TASK STATEMENT: Please collect every line of the records below that contains the string "with", treating uppercase and lowercase as different.
********
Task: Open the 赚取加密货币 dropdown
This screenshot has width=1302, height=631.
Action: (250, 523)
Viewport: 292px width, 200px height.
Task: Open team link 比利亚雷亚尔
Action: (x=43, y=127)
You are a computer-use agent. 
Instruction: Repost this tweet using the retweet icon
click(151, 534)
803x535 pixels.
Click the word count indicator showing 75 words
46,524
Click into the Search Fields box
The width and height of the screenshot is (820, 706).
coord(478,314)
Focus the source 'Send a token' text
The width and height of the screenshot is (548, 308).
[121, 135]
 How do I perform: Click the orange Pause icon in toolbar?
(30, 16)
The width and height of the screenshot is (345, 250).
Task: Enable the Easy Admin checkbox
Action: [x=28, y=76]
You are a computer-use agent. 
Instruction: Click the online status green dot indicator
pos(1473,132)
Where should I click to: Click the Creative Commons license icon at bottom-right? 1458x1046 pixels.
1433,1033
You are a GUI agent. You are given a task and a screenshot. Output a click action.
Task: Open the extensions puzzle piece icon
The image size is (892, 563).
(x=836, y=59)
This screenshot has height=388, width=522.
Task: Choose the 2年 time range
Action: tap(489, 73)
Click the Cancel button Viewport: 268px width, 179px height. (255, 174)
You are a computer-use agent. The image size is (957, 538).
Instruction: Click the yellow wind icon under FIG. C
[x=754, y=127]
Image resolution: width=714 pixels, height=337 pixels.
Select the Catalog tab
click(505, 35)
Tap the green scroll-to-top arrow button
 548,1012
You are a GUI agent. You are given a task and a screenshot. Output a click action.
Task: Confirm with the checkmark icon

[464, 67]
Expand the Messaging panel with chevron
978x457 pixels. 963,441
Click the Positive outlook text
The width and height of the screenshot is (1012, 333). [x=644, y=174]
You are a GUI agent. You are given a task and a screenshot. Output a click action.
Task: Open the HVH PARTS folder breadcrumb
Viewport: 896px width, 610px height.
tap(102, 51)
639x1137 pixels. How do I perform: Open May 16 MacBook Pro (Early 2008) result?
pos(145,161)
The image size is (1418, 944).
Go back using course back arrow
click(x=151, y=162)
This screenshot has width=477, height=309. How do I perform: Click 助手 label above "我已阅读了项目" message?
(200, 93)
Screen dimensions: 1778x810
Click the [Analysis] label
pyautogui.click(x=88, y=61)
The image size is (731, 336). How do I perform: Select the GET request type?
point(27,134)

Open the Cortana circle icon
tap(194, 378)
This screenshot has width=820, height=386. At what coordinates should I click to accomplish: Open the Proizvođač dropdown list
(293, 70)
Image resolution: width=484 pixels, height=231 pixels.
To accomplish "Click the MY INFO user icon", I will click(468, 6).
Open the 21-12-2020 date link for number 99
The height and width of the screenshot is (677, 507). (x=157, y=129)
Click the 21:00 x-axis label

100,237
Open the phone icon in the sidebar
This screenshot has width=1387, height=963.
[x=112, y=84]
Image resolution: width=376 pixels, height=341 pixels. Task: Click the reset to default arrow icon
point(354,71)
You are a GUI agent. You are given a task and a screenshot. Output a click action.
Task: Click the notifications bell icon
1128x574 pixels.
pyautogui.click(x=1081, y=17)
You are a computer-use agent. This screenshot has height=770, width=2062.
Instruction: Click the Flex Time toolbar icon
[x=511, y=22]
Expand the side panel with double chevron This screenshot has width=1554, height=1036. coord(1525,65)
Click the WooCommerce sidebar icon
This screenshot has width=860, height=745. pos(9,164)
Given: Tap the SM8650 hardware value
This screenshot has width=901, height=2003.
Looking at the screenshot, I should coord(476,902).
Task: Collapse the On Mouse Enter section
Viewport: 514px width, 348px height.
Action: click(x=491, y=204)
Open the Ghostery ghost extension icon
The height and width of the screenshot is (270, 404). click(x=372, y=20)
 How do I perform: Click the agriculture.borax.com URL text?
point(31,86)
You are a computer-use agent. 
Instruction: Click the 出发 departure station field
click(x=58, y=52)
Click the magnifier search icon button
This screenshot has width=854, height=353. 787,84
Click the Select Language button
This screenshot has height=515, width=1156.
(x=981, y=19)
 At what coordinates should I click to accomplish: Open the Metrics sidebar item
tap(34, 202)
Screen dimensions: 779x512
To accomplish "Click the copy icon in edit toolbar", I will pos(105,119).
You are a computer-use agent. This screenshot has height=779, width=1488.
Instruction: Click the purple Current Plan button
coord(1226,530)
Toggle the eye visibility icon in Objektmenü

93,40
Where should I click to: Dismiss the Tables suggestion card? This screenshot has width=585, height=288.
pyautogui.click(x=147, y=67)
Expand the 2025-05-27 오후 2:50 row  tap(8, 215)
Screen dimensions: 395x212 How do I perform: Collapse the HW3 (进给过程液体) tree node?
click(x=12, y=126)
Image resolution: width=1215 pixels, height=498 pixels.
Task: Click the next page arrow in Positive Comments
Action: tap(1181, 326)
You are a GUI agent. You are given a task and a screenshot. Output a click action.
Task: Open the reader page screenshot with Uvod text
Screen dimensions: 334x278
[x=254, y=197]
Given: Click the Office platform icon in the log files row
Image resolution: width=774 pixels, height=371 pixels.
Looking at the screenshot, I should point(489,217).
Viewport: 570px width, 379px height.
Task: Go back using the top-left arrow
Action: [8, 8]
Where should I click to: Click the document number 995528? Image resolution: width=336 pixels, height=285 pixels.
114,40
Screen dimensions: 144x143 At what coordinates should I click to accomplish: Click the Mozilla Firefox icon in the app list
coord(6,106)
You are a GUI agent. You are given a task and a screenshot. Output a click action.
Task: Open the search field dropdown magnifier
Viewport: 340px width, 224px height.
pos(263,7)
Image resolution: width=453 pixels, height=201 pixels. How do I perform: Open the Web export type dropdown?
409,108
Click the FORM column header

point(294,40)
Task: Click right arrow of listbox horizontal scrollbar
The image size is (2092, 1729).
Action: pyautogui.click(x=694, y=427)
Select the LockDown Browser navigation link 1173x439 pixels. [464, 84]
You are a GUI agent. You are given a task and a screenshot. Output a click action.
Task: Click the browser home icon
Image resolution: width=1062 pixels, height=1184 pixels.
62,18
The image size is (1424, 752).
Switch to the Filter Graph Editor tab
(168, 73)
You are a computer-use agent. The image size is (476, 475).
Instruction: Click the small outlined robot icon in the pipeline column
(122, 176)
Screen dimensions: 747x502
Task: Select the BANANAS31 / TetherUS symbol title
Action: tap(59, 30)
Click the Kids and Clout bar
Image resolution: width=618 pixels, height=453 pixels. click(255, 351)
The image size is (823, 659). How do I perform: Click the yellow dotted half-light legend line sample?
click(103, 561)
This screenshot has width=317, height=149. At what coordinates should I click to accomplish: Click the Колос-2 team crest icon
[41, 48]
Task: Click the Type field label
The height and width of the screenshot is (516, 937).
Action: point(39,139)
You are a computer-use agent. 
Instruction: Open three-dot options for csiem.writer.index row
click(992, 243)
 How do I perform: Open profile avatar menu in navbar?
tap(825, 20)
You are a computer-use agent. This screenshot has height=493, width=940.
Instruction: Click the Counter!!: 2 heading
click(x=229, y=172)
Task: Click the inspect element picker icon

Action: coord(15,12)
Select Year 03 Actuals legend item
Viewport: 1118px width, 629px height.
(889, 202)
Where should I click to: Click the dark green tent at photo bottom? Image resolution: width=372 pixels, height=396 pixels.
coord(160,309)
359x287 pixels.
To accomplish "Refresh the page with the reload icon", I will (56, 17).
********
WORKED SOLUTION:
Task: Confirm with the checkmark icon
Expand the Messaging panel with chevron
Expand the side panel with double chevron This screenshot has width=1554, height=1036. coord(1525,65)
Task: Open the reader page screenshot with Uvod text
To accomplish "Refresh the page with the reload icon", I will (56, 17).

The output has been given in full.